_GOAL_: Rewrite the records from the line containing "Locate an element on the page." up to and including the line containing "policies is located" as a two-column CSV with the header instruction,response, one row per record holding its text and its answer, each in a single quoted field with line breaks turned into spaces. Omit the pictures from the output.

_PROVIDED DATA_:
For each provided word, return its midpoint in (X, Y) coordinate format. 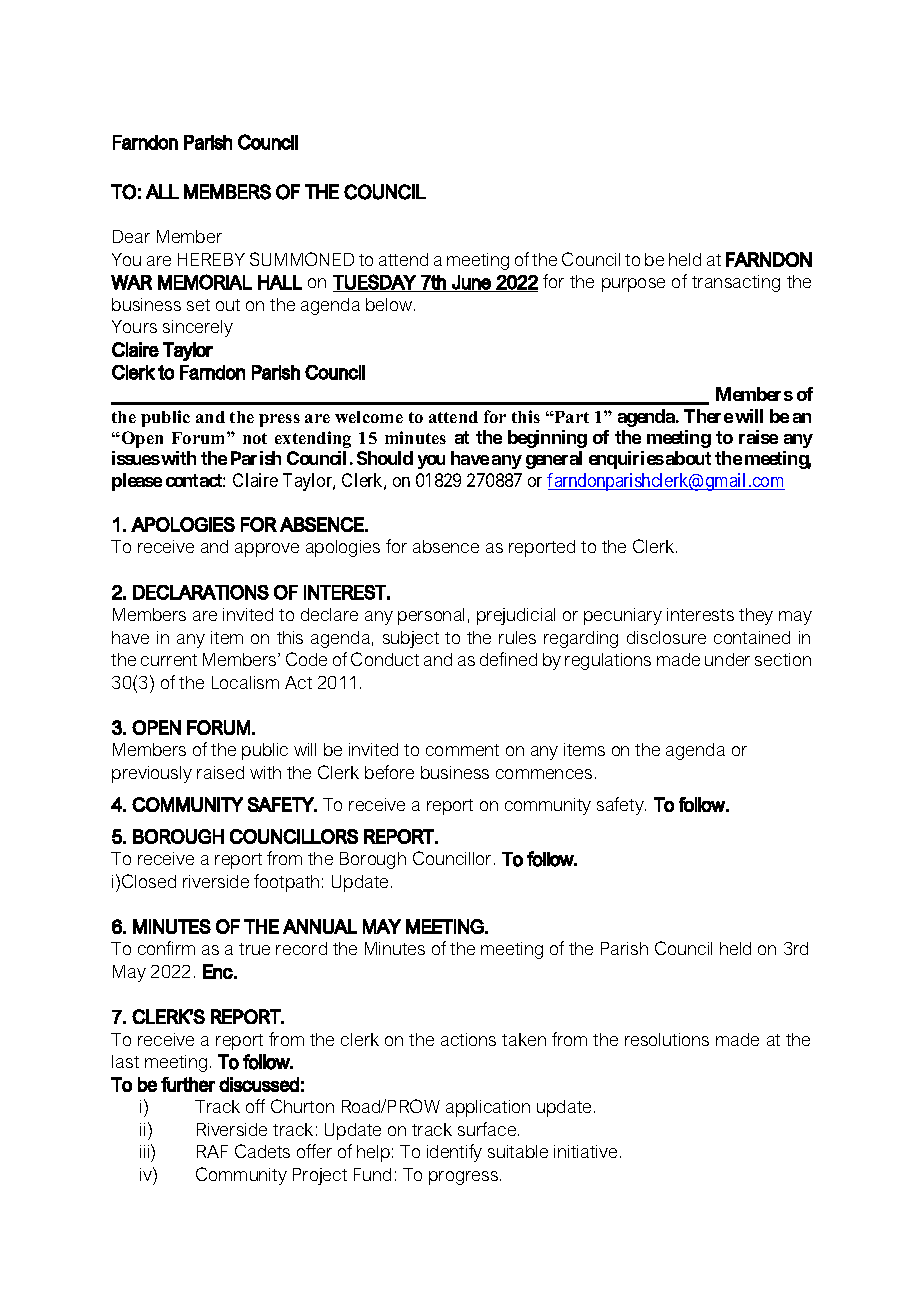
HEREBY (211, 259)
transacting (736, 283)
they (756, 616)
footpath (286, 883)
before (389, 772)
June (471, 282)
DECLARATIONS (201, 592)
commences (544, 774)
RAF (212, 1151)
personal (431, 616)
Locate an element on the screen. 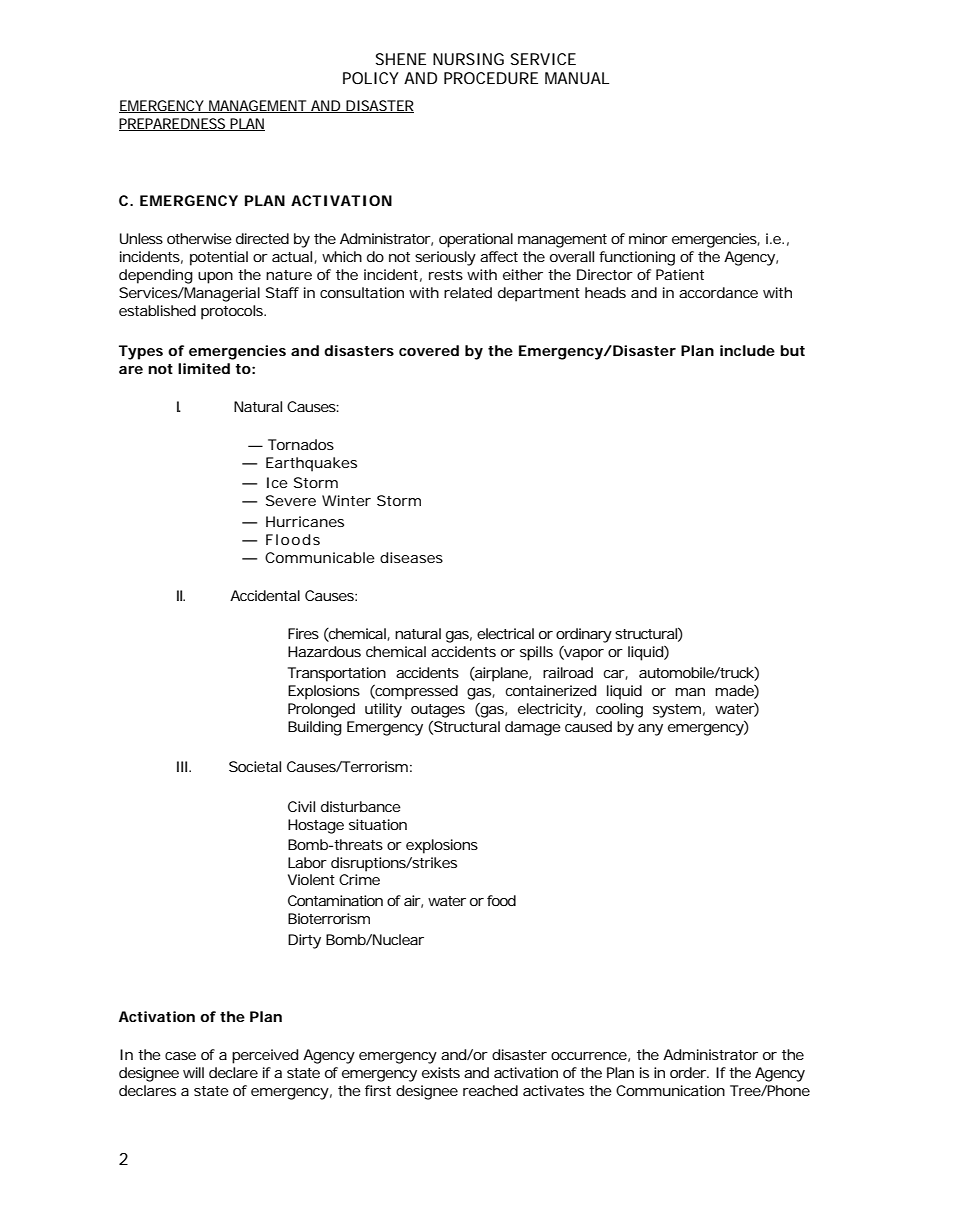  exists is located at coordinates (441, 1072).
---
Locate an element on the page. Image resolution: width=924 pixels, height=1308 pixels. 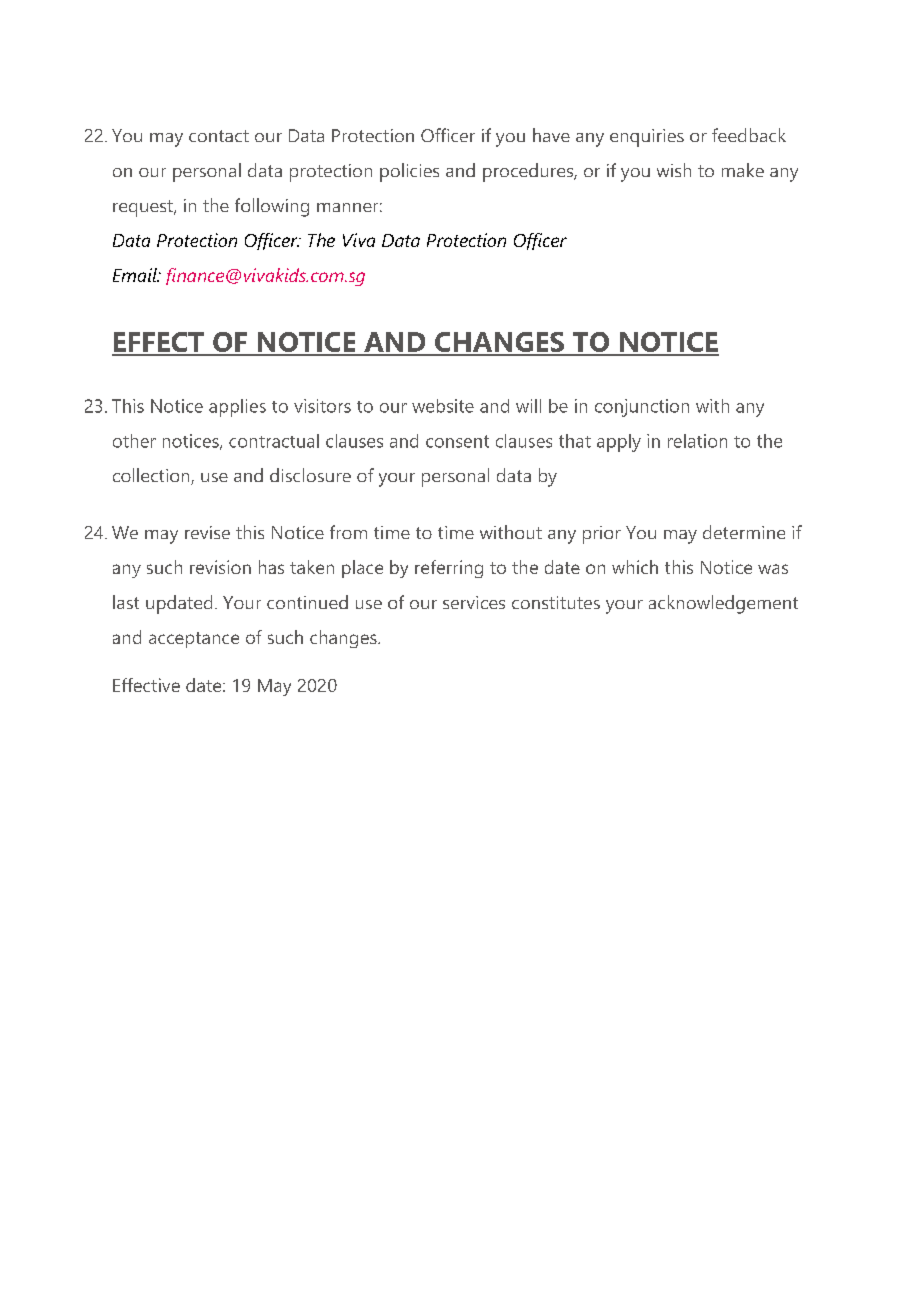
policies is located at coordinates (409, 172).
--
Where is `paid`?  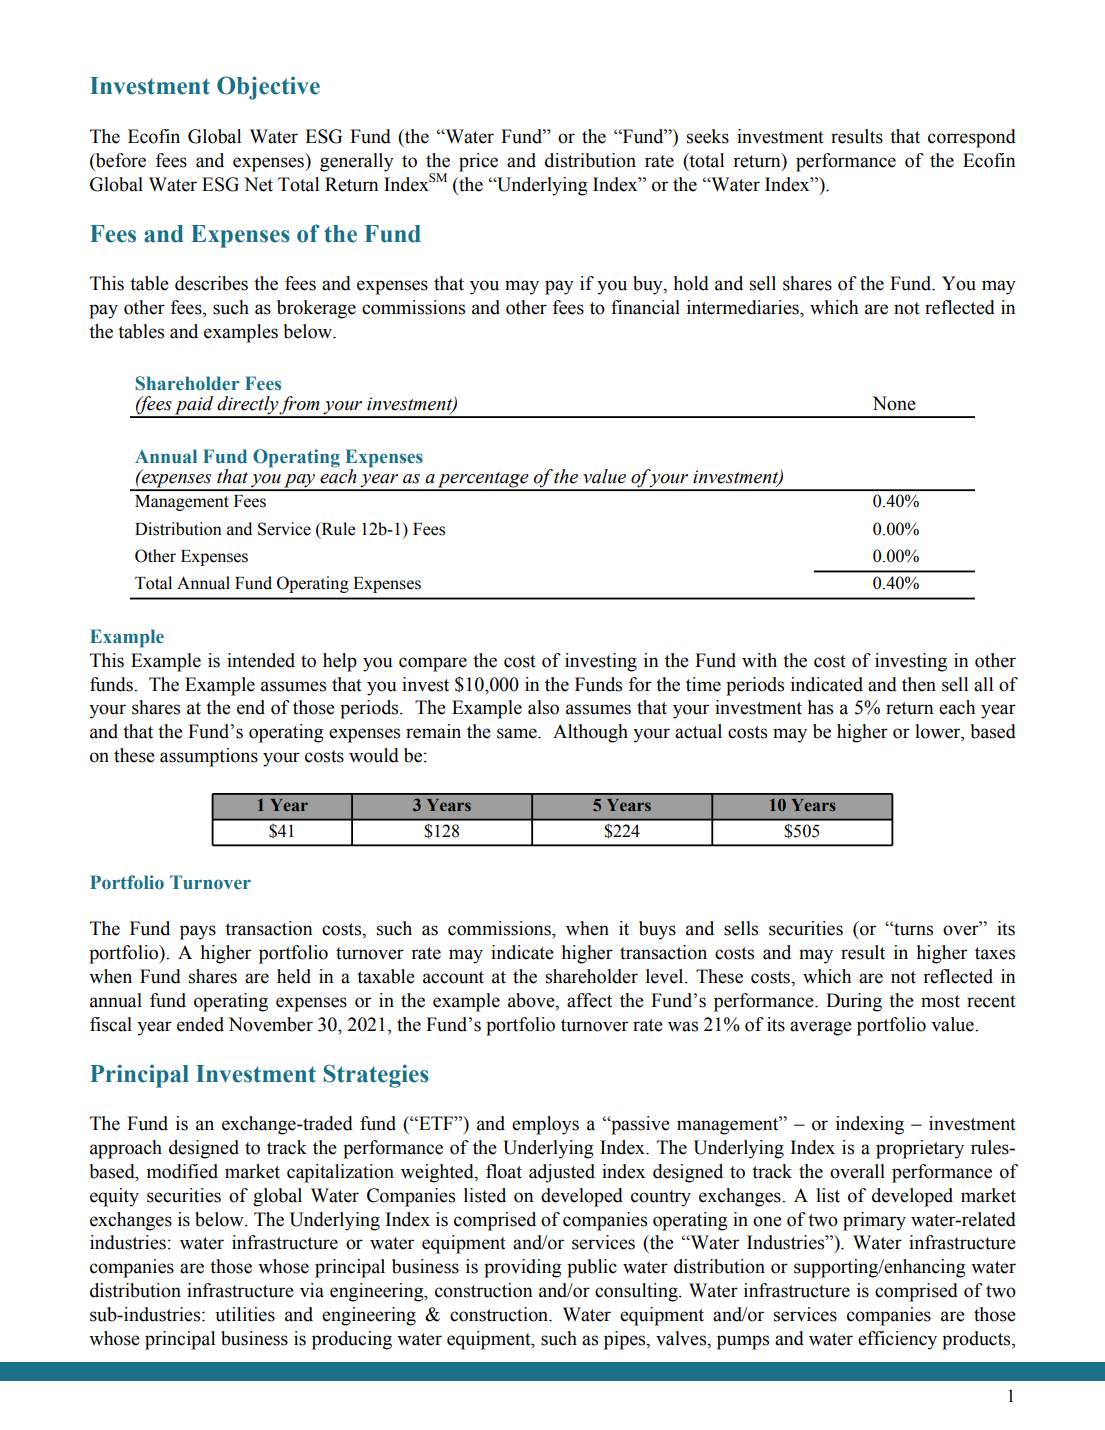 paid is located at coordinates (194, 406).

_TASK SOLUTION_:
instruction,response
"Locate an element on the page. Image resolution: width=924 pixels, height=1308 pixels.","policies is located at coordinates (409, 172)."